Return only the number of lines in the data below where the word "title" appears.

── EXCERPTED DATA ──

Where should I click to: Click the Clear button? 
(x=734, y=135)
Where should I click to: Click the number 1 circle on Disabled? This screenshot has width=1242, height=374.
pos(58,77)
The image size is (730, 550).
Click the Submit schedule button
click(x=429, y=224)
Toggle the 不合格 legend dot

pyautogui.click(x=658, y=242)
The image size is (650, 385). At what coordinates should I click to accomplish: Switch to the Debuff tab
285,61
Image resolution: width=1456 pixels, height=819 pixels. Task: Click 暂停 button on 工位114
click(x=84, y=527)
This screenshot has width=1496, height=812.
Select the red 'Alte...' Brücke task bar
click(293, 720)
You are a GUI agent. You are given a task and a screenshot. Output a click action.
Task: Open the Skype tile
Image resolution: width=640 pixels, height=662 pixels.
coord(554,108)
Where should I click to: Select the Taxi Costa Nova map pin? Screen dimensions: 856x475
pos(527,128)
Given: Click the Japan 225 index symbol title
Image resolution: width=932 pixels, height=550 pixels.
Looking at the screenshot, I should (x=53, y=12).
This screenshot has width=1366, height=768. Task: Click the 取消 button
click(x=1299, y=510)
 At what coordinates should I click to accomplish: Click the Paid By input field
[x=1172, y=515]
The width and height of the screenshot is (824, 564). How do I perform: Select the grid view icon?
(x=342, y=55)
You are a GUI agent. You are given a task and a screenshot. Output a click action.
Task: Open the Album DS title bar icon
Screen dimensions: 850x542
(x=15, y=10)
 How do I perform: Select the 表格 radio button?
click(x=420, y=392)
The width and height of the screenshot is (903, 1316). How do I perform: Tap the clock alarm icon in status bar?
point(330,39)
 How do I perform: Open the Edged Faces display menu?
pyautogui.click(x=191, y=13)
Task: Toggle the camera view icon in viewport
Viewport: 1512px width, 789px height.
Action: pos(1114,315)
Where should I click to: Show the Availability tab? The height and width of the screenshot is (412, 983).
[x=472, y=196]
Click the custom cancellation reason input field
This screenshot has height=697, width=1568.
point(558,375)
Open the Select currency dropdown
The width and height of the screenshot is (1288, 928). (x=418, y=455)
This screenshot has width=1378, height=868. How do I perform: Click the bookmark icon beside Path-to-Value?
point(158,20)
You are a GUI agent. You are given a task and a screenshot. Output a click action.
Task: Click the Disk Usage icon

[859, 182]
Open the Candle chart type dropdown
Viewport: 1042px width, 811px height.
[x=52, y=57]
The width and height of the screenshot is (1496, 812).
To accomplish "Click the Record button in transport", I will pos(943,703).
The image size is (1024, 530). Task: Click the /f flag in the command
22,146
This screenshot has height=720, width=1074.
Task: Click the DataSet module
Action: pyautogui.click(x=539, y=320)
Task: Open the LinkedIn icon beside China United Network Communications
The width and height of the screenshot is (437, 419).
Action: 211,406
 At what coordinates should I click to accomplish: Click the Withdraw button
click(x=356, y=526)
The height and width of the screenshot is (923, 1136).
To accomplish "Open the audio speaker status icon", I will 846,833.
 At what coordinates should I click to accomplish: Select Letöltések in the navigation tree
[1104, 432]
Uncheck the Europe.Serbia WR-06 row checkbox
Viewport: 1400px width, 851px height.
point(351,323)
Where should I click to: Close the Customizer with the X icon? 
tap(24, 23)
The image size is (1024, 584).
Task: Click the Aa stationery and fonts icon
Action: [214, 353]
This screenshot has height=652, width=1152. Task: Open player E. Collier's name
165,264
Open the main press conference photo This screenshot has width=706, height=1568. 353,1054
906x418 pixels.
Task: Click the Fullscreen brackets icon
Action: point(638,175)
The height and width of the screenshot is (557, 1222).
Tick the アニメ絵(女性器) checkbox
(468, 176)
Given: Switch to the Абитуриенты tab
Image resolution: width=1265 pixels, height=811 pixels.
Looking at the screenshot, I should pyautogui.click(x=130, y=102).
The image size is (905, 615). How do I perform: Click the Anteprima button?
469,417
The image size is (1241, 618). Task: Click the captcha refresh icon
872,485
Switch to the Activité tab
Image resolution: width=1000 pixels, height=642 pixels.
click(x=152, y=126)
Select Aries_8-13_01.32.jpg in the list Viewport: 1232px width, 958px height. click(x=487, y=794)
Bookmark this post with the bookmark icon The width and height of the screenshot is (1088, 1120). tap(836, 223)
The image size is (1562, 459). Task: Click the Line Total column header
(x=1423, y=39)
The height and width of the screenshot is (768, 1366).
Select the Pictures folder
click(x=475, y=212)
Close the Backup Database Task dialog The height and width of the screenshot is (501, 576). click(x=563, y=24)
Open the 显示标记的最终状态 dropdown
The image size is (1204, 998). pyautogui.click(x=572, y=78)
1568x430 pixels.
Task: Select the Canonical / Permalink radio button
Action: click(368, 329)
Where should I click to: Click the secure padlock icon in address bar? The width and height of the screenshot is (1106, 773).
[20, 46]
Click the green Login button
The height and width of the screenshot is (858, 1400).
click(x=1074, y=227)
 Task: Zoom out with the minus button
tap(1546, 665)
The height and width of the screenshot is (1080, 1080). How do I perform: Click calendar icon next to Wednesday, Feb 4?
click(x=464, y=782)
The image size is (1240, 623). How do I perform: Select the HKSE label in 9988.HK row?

───

● **SOLUTION FOR THIS PROBLEM**:
2